Machine Learning for Prediction of Drug Targets in Microbe Associated Cardiovascular Diseases by Incorporating Host-pathogen Interaction Network Parameters

Host-pathogen interactions play a crucial role in invasion, infection, and induction of immune response in humans. In this work, four machine learning algorithms, namely Logistic regression, K-nearest neighbor, Support Vector Machine, and Random Forest were implemented for the classification of drug targets. The algorithms were trained using 3400 hosts and 3800 pathogen drug and non-drug target proteins as learning instances. For each protein, 68 pathogen and 73 host features were computed that included sequence, structure, biological and host-pathogen network centrality characteristics. The Random Forest classifier model achieved the best accuracy after 10-fold cross-validation. 99 % accuracy was achieved with a ROC-AUC score of 0.99 +/- 0.01 for both pathogen and host training sets. The Eigenvector Centrality of host-pathogen interactions and host-host interactions was the top feature in performing classification of pathogen and host targets respectively.
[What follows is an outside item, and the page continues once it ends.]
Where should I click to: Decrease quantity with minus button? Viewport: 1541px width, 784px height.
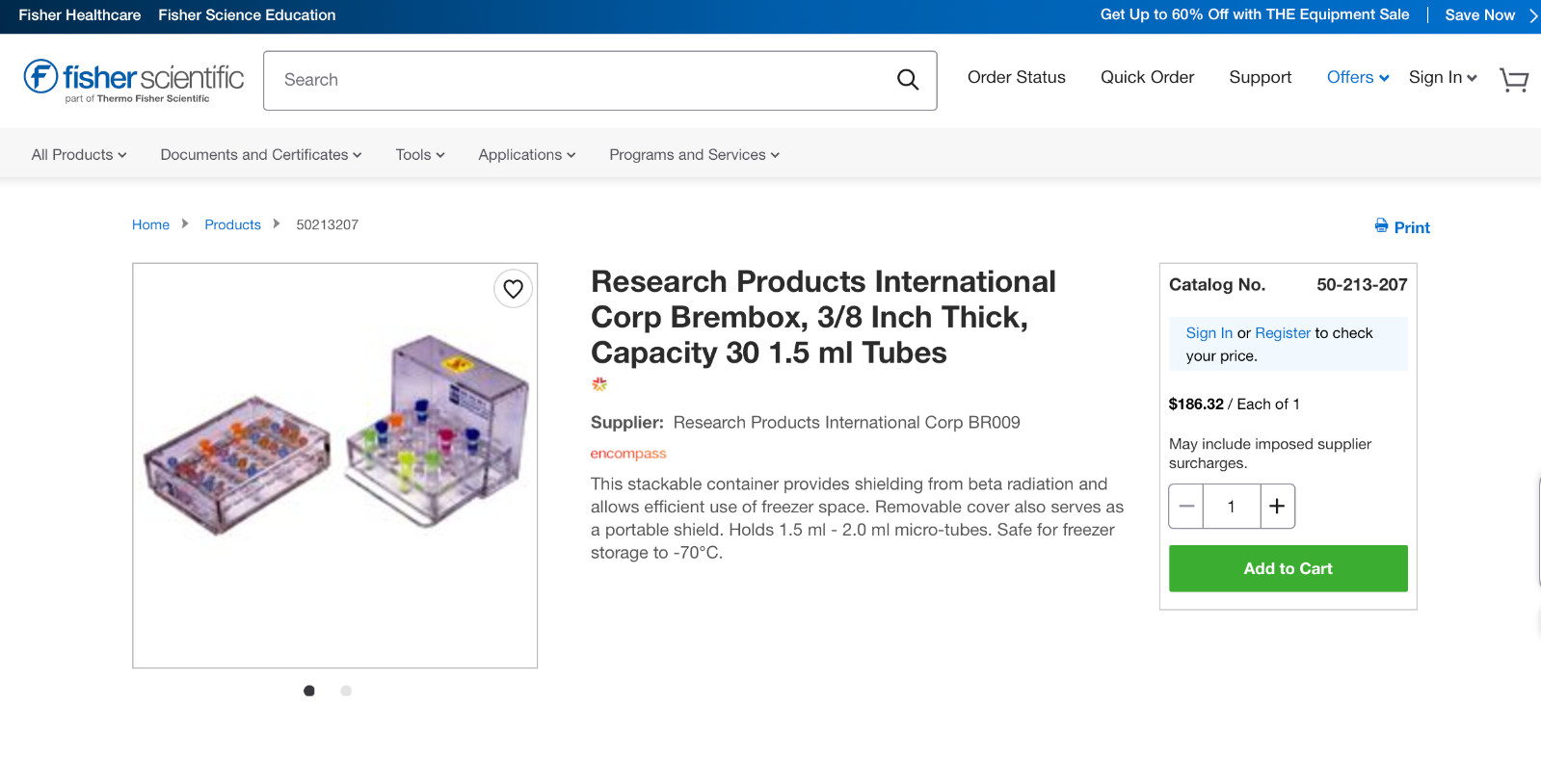click(1186, 507)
Other features important for classification were the presence of catalytic and binding sites, low instability/aliphatic index, and cellular location. The Random Forest classifier was then used for prediction of drug targets involved in Microbe Associated Cardiovascular Diseases. 331 host and 743 pathogen proteins were predicted as drug targets by the random forest model and can be validated experimentally for therapeutic intervention in Microbe Associated Cardiovascular Diseases.